Nevertheless, you can control a few options of the retry mechanism in the WebhookDefinition.
The retry mechanism
When an attempt to deliver a webhook message to a receiver fails, the webhook message will be preserved and delivery will be performed again in the future. Parameters such as for how long delivery is attempted before being considered failed are configured by the WebhookDefinition.
A WebhookDefinition is associated to a Topic object. Thus, it is possible to have distinct retry behaviors for individual topics.
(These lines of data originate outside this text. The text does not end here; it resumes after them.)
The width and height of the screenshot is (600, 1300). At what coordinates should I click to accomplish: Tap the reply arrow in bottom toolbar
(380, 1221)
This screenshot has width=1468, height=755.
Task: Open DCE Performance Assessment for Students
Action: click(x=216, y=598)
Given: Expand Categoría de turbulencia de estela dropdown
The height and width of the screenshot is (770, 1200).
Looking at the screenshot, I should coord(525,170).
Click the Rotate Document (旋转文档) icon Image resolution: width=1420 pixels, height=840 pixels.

This retry mechanism is configured by two attributes of the WebhookDefinition. They are:
retry_wait_factor
A multiplier value that controls for how long and how often delivery will be retriedretry_max_retries
The maximum amount of retries before considering the delivery failed
Wait time
The time to wait between each attempt is calculated based on the
retry_wait_factor
attribute. The wait_time
is calculated by the
equation below. This time is calculated after a delivery attempt fails
and it is the time, in seconds, to wait before attempting
delivery again.
wait_time = (retry_wait_factor/100)*30 +
2**(attempt_counter*(retry_wait_factor/100)) +
rand(60)
where:
attempt_counter
is the number of the attemptretry_wait_factor
a multiplier valuerand(60)
is a random factor. An integer within 0 to 59 seconds**
is the exponentiation operator
The value of attempt_counter
starts from 1 and goes up to
retry_max_retries
. The first delivery attempt is not considered a
retry, which means the first retry attempt only
occurs after the webhook delivery failed at least once.
The retry_wait_factor
must be an integer >= 10
and <= 200
.
The following table shows the wait times for wait factors
(denoted f
) of 100 and 150. You can use this table as a reference
when adjusting your values. The random factor is considered zero.
To experiment with different values, check out this Repl.it.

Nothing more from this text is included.